— TASK DESCRIPTION —
List every category that the abstract on three-dimensional learning below uses to characterize class sessions in its analysis of video data.

BEGIN TEXT BLOCK

Beyond active learning: Using 3-Dimensional learning to create scientifically authentic, student-centered classrooms.

In recent years, much of the emphasis for transformation of introductory STEM courses has focused on "active learning", and while this approach has been shown to produce more equitable outcomes for students, the construct of "active learning" is somewhat ill-defined and is often used as a "catch-all" that can encompass a wide range of pedagogical techniques. Here we present an alternative approach for how to think about the transformation of STEM courses that focuses instead on what students should know and what they can do with that knowledge. This approach, known as three-dimensional learning (3DL), emerged from the National Academy's "A Framework for K-12 Science Education", which describes a vision for science education that centers the role of constructing productive causal accounts for phenomena. Over the past 10 years, we have collected data from introductory biology, chemistry, and physics courses to assess the impact of such a transformation on higher education courses. Here we report on an analysis of video data of class sessions that allows us to characterize these sessions as active, 3D, neither, or both 3D and active. We find that 3D classes are likely to also involve student engagement (i.e. be active), but the reverse is not necessarily true. That is, focusing on transformations involving 3DL also tends to increase student engagement, whereas focusing solely on student engagement might result in courses where students are engaged in activities that do not involve meaningful engagement with core ideas of the discipline.

END TEXT BLOCK
BEGIN RECORDS SUPPLIED

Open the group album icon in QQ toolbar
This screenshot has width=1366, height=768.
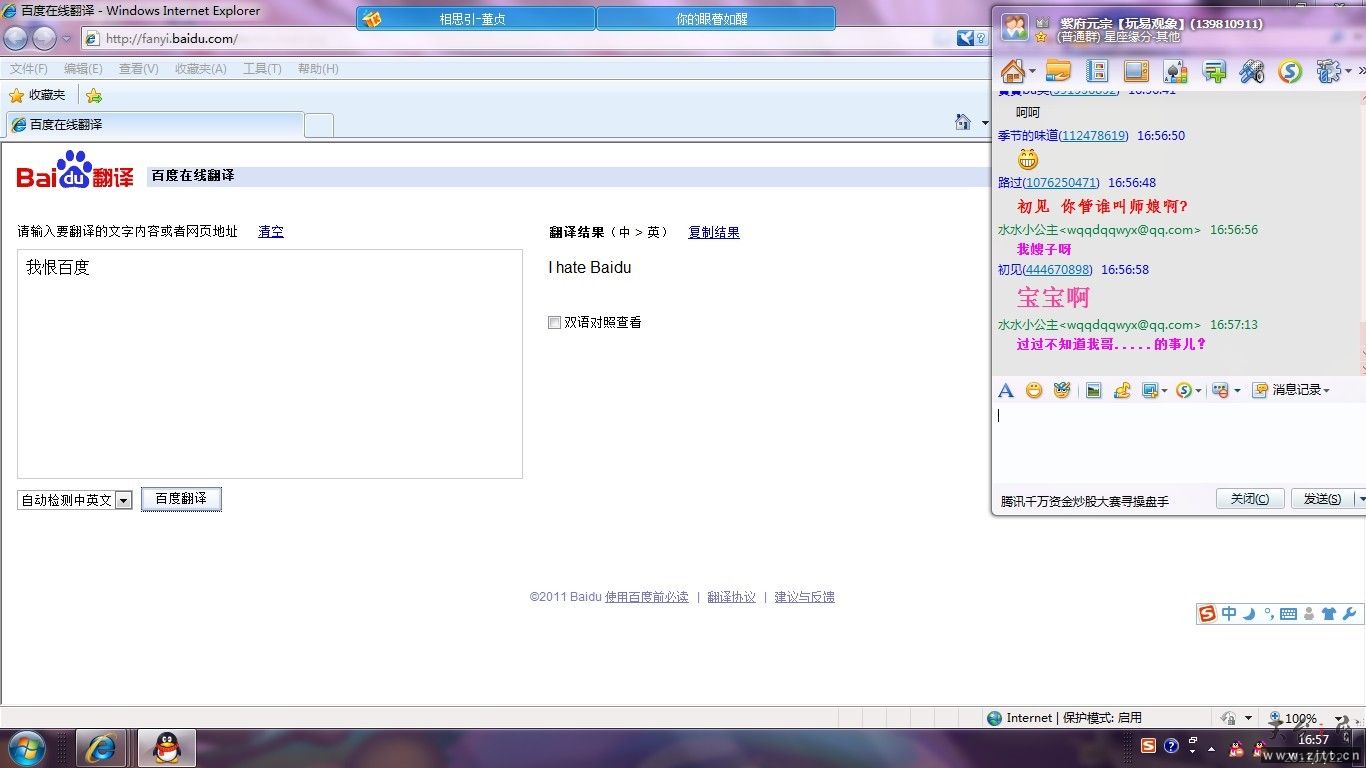click(x=1098, y=71)
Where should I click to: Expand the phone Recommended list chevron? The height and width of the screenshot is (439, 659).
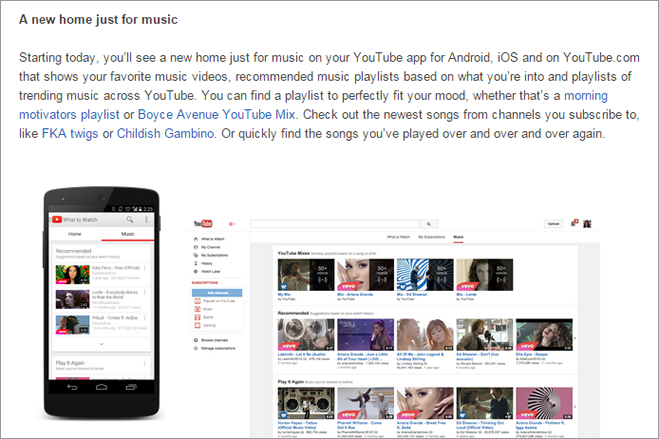tap(101, 344)
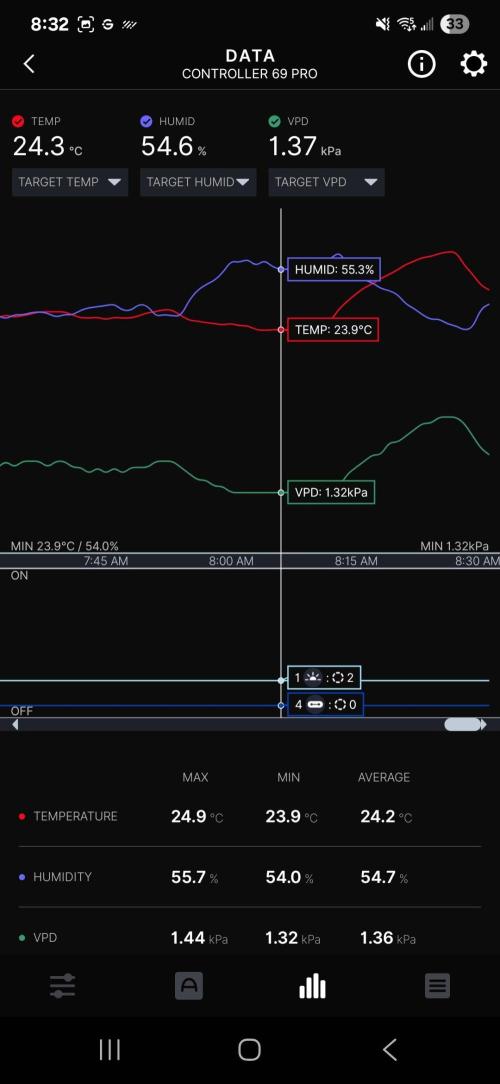Click the timeline scrollbar thumb

[x=463, y=725]
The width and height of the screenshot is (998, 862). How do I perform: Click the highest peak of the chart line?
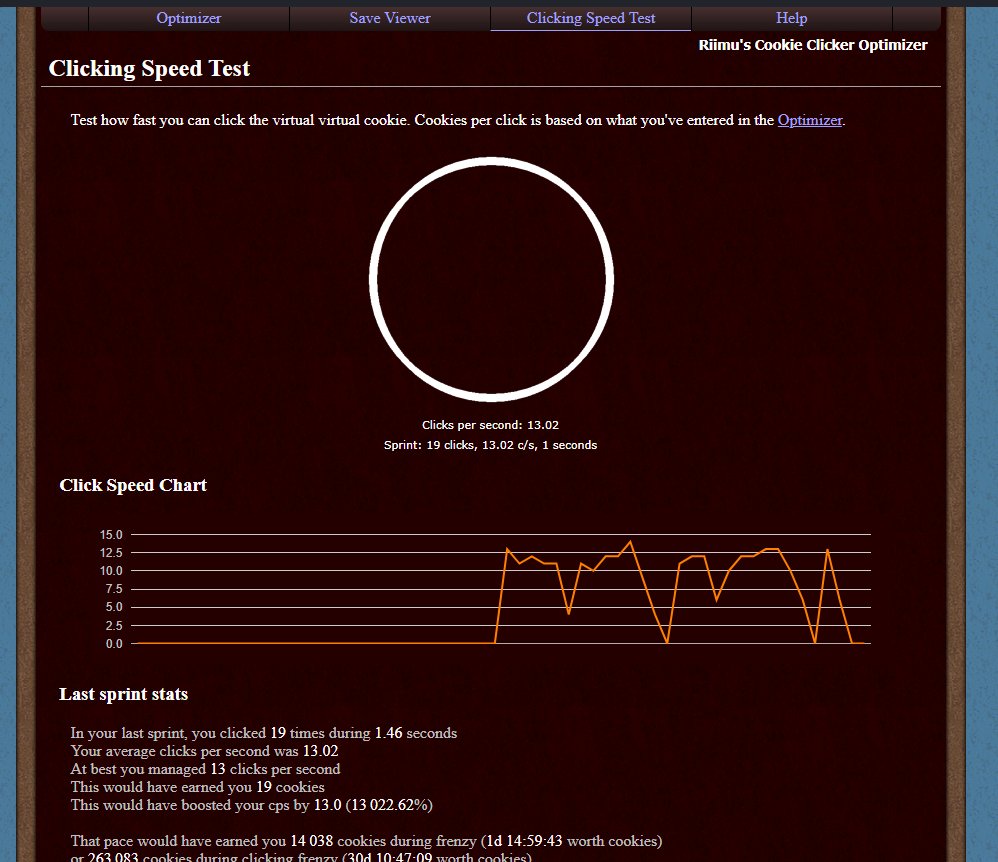pyautogui.click(x=630, y=541)
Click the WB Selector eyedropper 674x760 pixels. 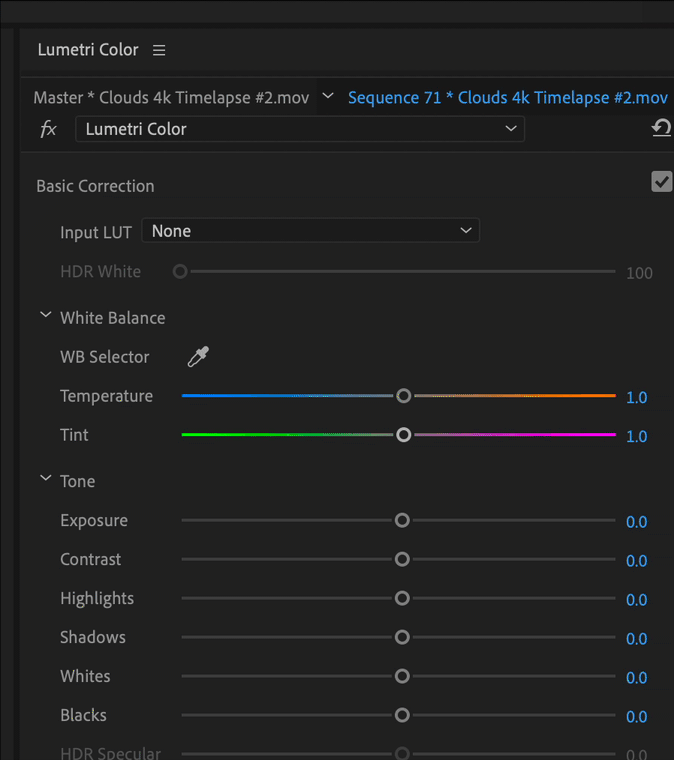(x=198, y=357)
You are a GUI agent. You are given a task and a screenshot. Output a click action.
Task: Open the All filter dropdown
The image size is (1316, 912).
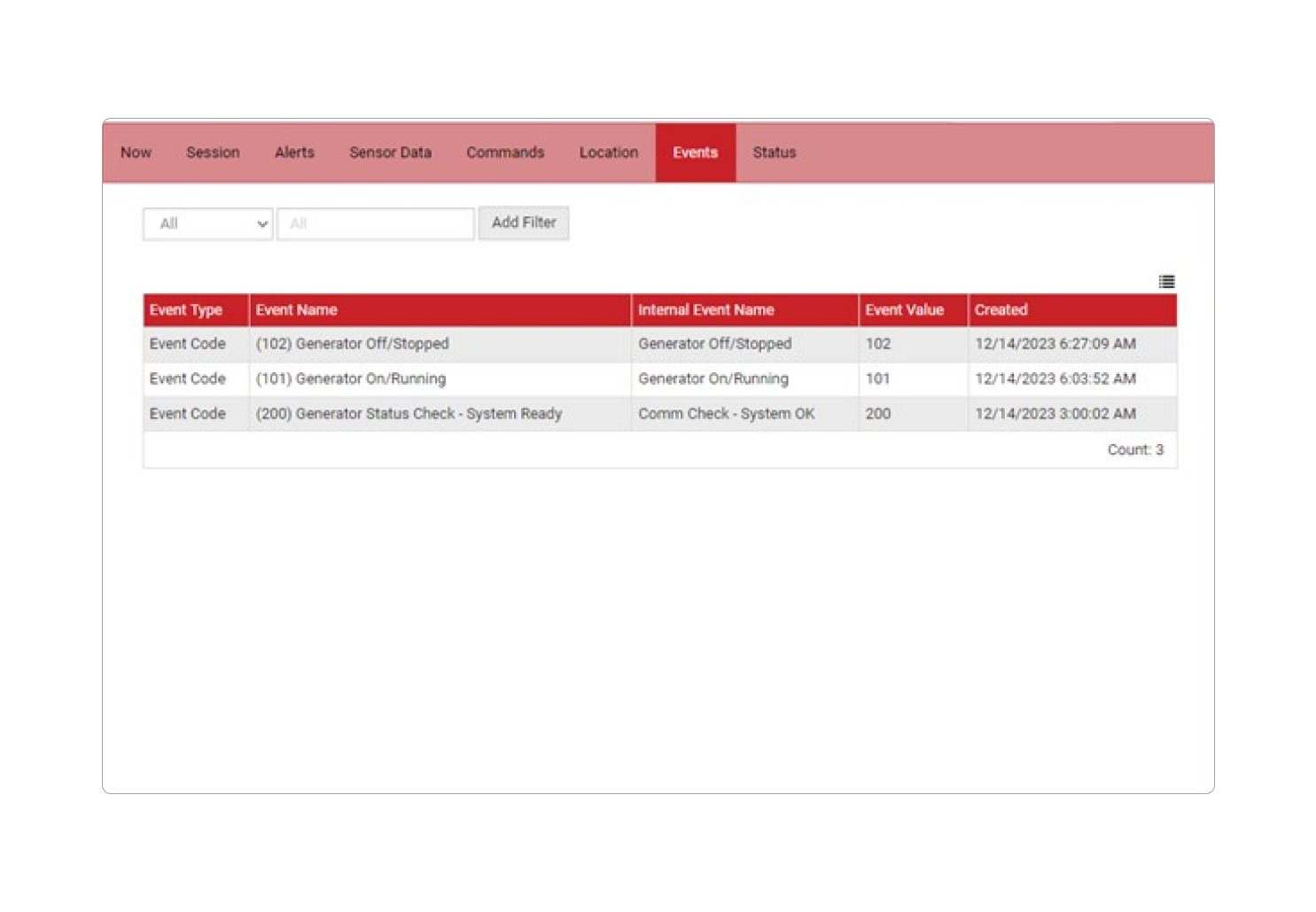[206, 223]
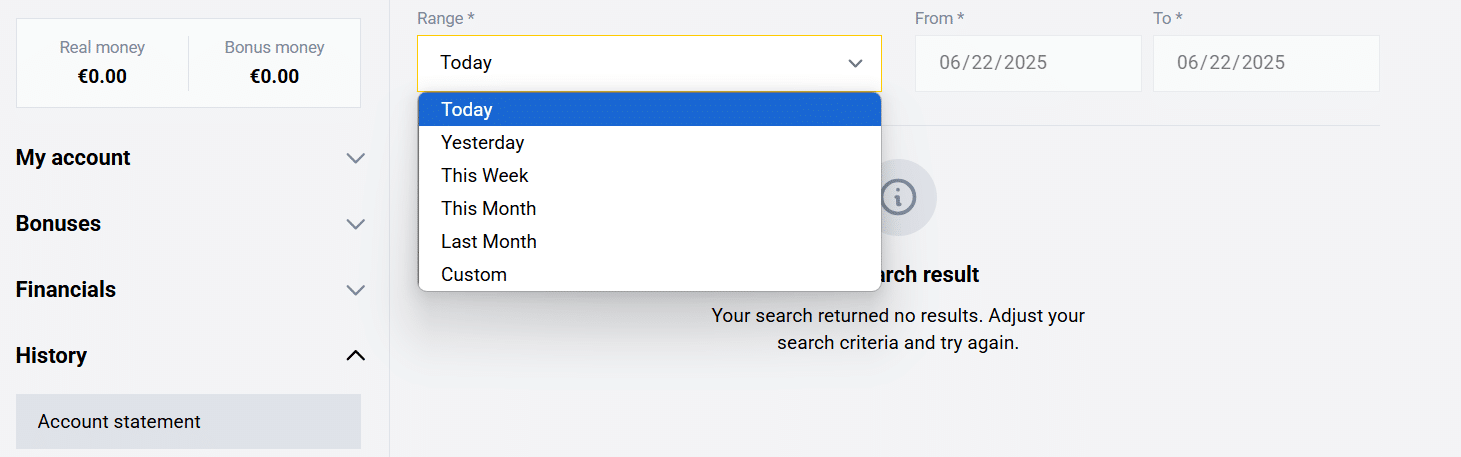Click the My account heading
The width and height of the screenshot is (1461, 457).
tap(73, 158)
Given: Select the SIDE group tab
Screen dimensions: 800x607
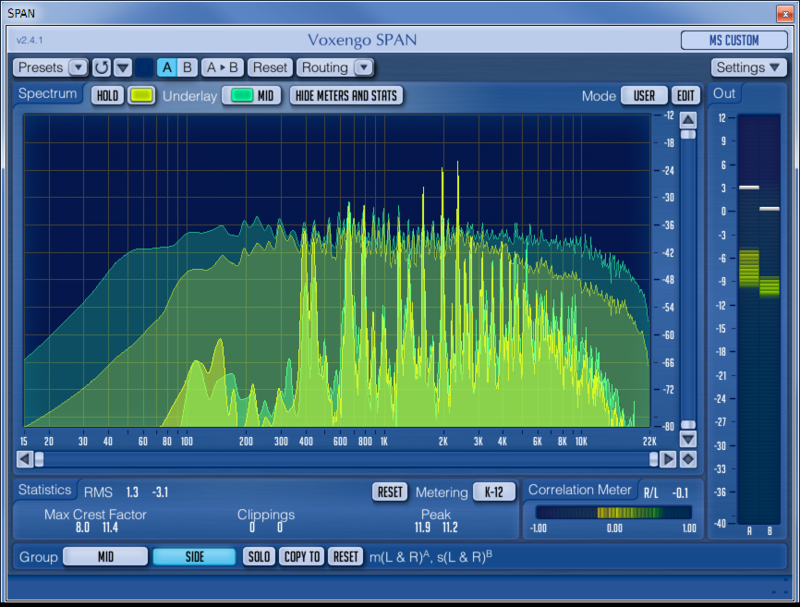Looking at the screenshot, I should coord(194,557).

END RECORDS SUPPLIED

— EXPECTED ANSWER —
Active; 3D; neither; both 3D and active.